How Donald Trump Could Weaponize US Surveillance in a Second Term


Every president of the United States has within their grasp the power of a vast surveillance state that has grown significantly over the past few decades and has beaten back any real effort to rein it in. Through America’s numerous enigmatic intelligence agencies, presidents possess the ability to dive deeply into the communications, movements, and relationships of everyday Americans. Presidents of both parties have abused the surveillance state, but under a second Trump administration, this power could be abused in ways it has never been before.

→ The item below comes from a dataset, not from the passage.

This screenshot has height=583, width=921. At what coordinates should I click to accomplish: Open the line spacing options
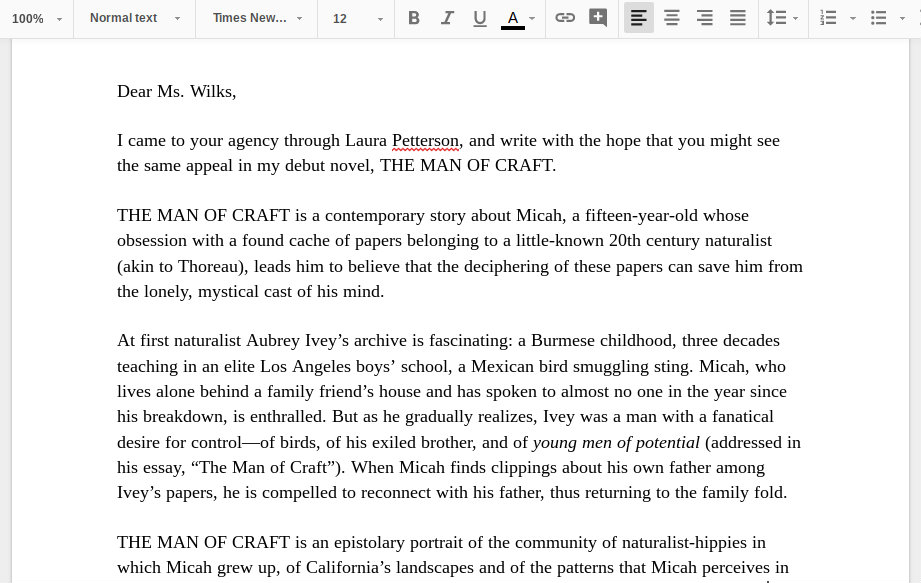click(x=779, y=17)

Donald Trump, a now convicted felon and the presumptive 2024 Republican presidential nominee, has said he plans to prosecute his political opponents should he return to the White House. He’s said he would allow states to monitor pregnant women and prosecute those who seek abortions. Trump wants to deport millions of undocumented immigrants. He plans to invoke the Insurrection Act to quell civil unrest, which means sending the military into the streets. The much publicized Project 2025 outlines how he would quickly replace thousands of career civil servants in the federal government with loyalists.

If a president was interested in prosecuting their political opponents, crushing protests, targeting undocumented immigrants, and had the right people in place to help them carry out those plans, surveillance could become a valuable tool for accomplishing those goals. Like former US president Richard Nixon in the late 1960s and early 1970s, Trump could use the surveillance powers available to him to monitor his political opponents, disrupt protest movements, and more.

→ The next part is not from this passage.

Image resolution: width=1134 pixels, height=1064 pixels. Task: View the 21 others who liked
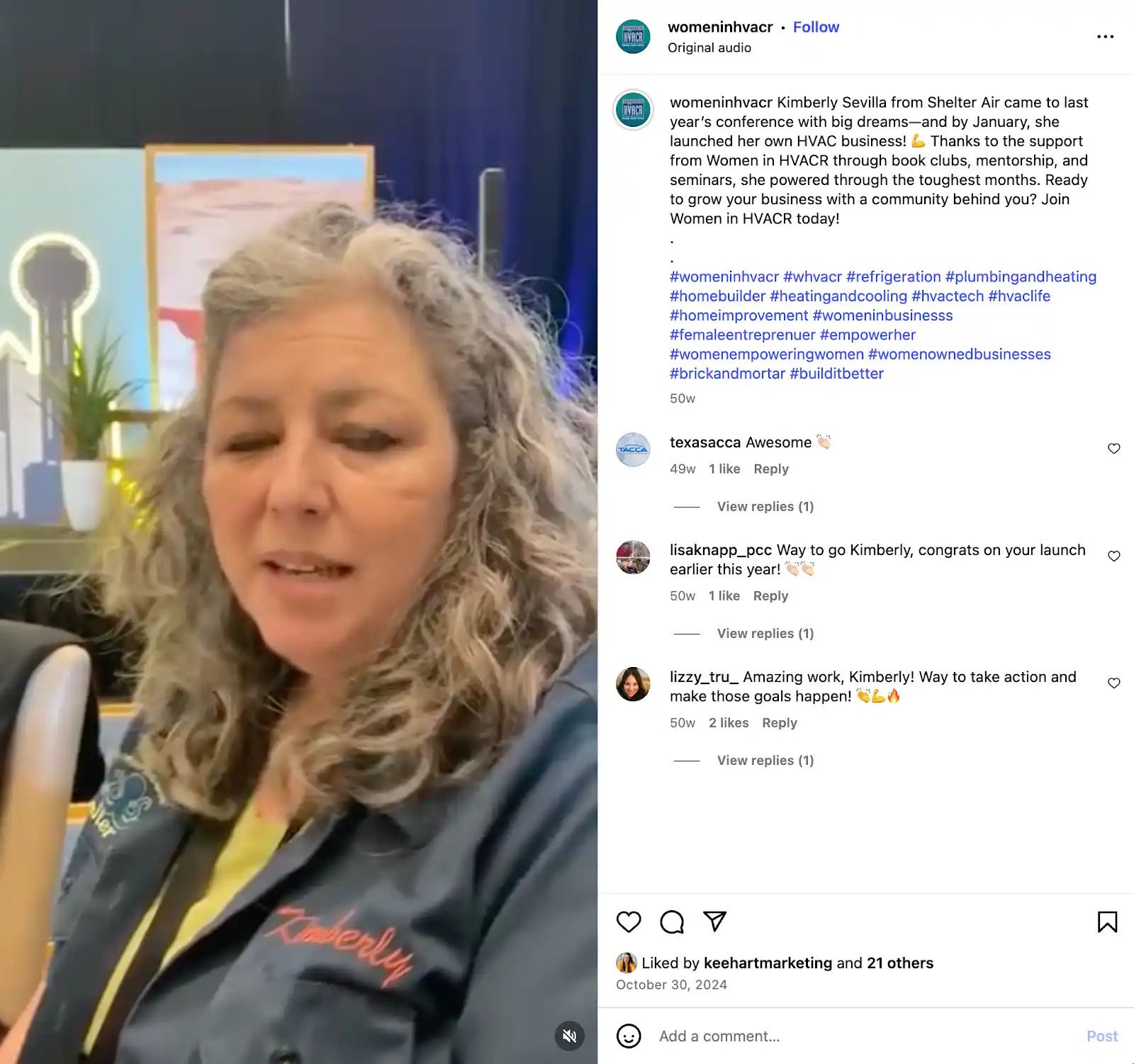pos(900,963)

Nixon and former FBI director J. Edgar Hoover famously surveilled the president’s political opponents and activists, including Martin Luther King Jr., through a program called COINTELPRO. One of the main goals of the program was to “expose, disrupt, misdirect, discredit, or otherwise neutralize” civil rights groups.

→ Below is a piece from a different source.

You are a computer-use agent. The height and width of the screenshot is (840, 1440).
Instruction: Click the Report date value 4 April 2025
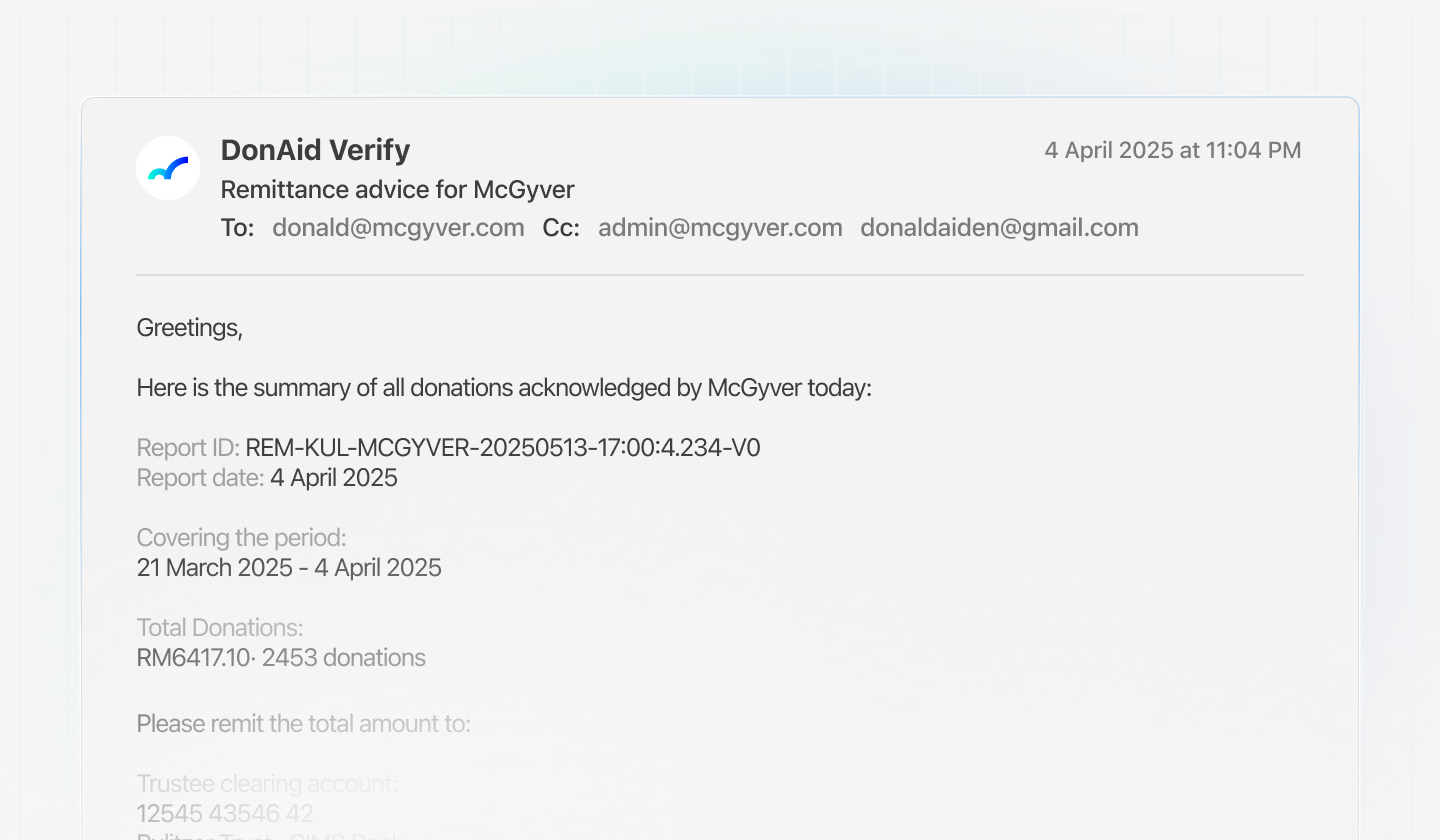pos(334,478)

If he so desired, Trump could create his own version of this program, but he’d be working with much more advanced technology—and it’d be in a time when there are countless data points available on every American. Hoover could have only dreamed of a world where everyone was walking around with tracking devices.

“So much of what we depend on, in terms of the rule of law, depends on norms. When those norms are ignored, that’s when things start to fall apart,” says Jeffrey L. Vagle, an assistant professor of law at Georgia State University. “Some of the norms, like prosecutorial discretion, might be eroded or disappear entirely. That could mean a number of things in terms of surveillance.”

Vagle says that if a second Trump administration wanted to defend its abuse of surveillance powers, it could stretch the use of national security as a justification for doing so. He says presidents have done this in the past in other ways.

“Administrations from both parties have invoked the term ‘national security’ and have used national security loopholes to justify surveillance and profiling,” says Patrick Toomey, deputy director of the American Civil Liberties Union’s National Security Project. “They have too often used national security as a pretext for law enforcement to target Muslims, communities of color, and immigrants.”